++++ The input

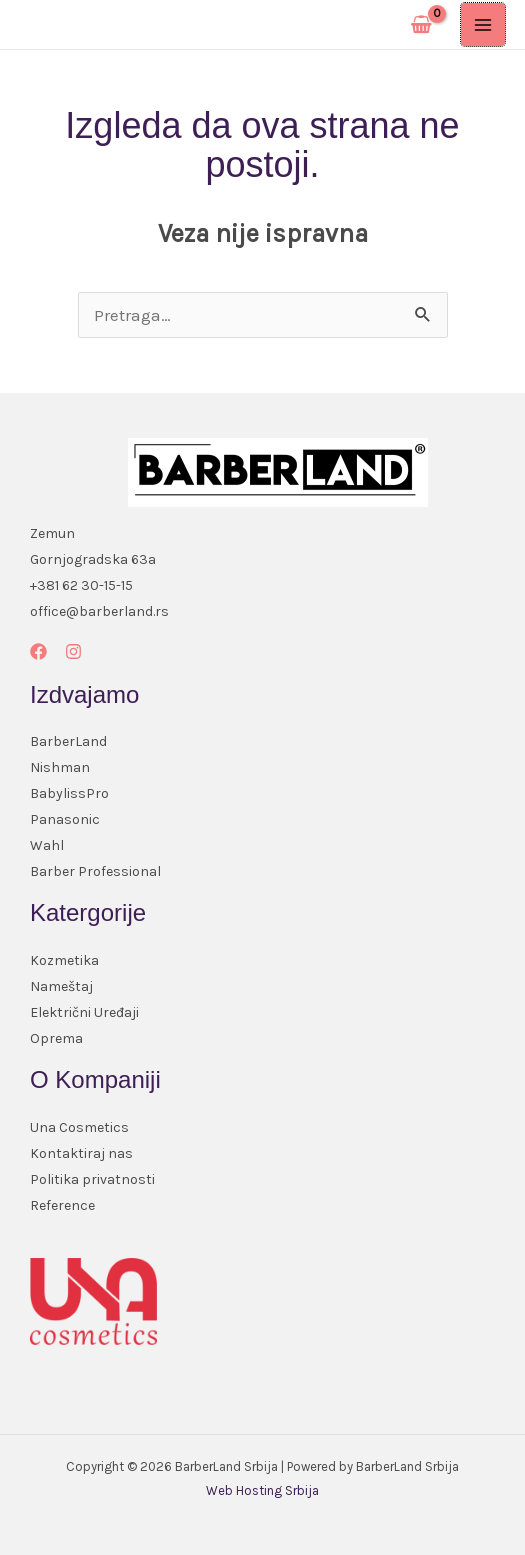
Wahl (47, 845)
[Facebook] (38, 651)
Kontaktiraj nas (81, 1153)
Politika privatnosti (92, 1179)
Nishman (60, 767)
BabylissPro (69, 793)
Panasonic (65, 819)
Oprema (56, 1038)
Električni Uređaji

++++++++

What is being asked
Rewrite the listing with "Politika privatnosti" changed to "Privacy Policy" and every other line left as it stands. Omit the pictures from your answer.

The completed task
Wahl (47, 845)
[Facebook] (38, 651)
Kontaktiraj nas (81, 1153)
Privacy Policy (92, 1179)
Nishman (60, 767)
BabylissPro (69, 793)
Panasonic (65, 819)
Oprema (56, 1038)
Električni Uređaji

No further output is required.